Re: [PATCH v3] locking/rtmutex: Limit # of lock stealing for non-RT waiters

From: Waiman Long
Date: Wed Jul 06 2022 - 10:03:34 EST


On 7/6/22 09:59, Waiman Long wrote:
Commit 48eb3f4fcfd3 ("locking/rtmutex: Implement equal priority lock
stealing") allows unlimited number of lock stealing's for non-RT
tasks. That can lead to lock starvation of non-RT top waiter tasks if
there is a constant incoming stream of non-RT lockers. This can cause
rcu_preempt self-detected stall or even task lockup in PREEMPT_RT kernel.
For example,

[77107.424943] rcu: INFO: rcu_preempt self-detected stall on CPU
[ 1249.921363] INFO: task systemd:2178 blocked for more than 622 seconds.

Avoiding this problem and ensuring forward progress by limiting the
number of times that a lock can be stolen from each waiter. This patch
sets a threshold of 32. That number is arbitrary and can be changed
if needed.

Fixes: 48eb3f4fcfd3 ("locking/rtmutex: Implement equal priority lock stealing")
Signed-off-by: Waiman Long <longman@xxxxxxxxxx>
---
kernel/locking/rtmutex.c | 9 ++++++---
kernel/locking/rtmutex_common.h | 8 ++++++++
2 files changed, 14 insertions(+), 3 deletions(-)

[v3: Increase threshold to 32 and add rcu_preempt self-detected stall]

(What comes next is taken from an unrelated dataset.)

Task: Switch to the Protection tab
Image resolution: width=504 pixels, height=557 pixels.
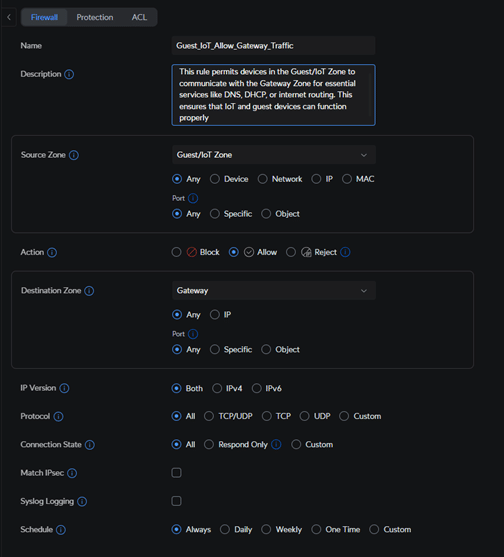Action: tap(95, 17)
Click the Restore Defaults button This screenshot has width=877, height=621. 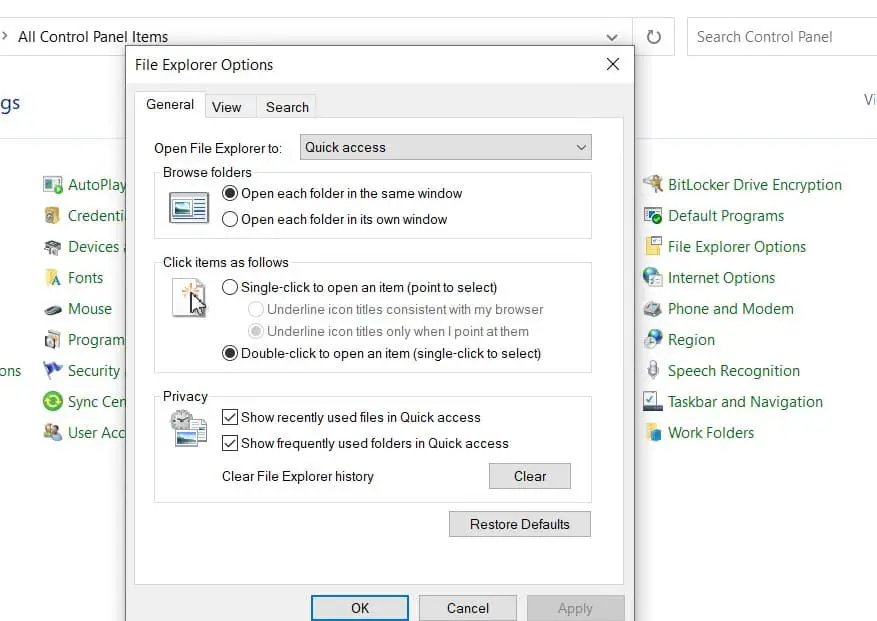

Note that I decided to increase the threshold to 32 from 10 to reduce the potential performance impact of this change, if any. We also found out that this patch can fix some of the rcu_preempt self-detected stall problems that we saw with the PREEMPT_RT kernel. So I added that information in the patch description.

Cheers,
Longman